FASTING FOR CANCER
Is it safe for cancer patients to fast? Should I fast while getting chemotherapy? Should I fast all the time? I can’t fast. Is intermittent fasting just as good as long term fasting? What about water- will water break my fast? Is the ketogenic diet just as good as fasting? Can we combine chemotherapy with fasting?
So many questions. I cannot answer all these questions at this time, but will instead offer you a general sampling of my most pressing thoughts.
Fasting has been around since the time of Hippocrates, whom we consider to be the FATHER of medicine.
• Fasting is defined as voluntarily not taking in any solid food or stimulants. This may include caffeine, nicotine, alcohol, and other liquid beverages.
• The fast should last for a limited amount of time.
• Ideally, “sufficient” quantities of herbal tea and water may be allowed.
SHOULD CANCER PATIENTS FAST DURING CHEMOTHERAPY?
Yes, it has been done. Studies do exist where the reserachers studied fasting in different types of cancers. Researchers did find that not only is it safe, there are also many benefits.

□ □ □ □

* [Task prompt] According to the text on fasting for cancer, which items, besides solid food, may a fast exclude? Rely only on the text on fasting for cancer.

* [Raw data]
□ □ □ □

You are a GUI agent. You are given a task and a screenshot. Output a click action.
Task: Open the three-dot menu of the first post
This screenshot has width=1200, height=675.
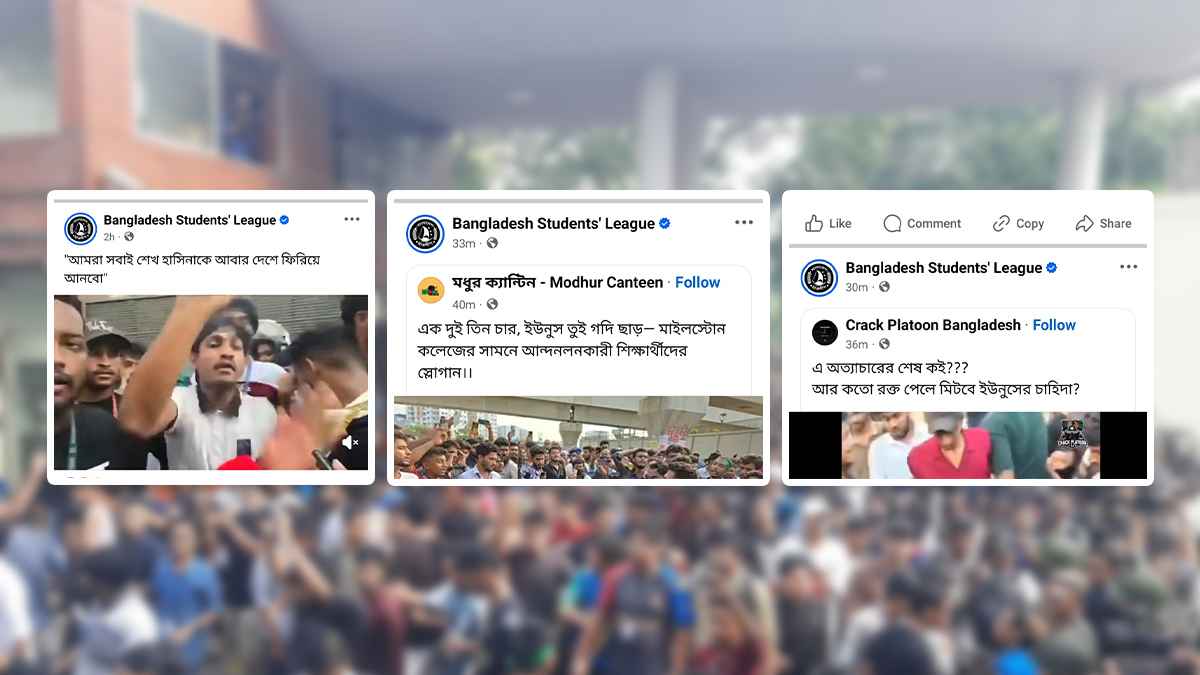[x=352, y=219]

□ □ □ □

* [Result for this exercise] Caffeine, nicotine, alcohol, and other liquid beverages.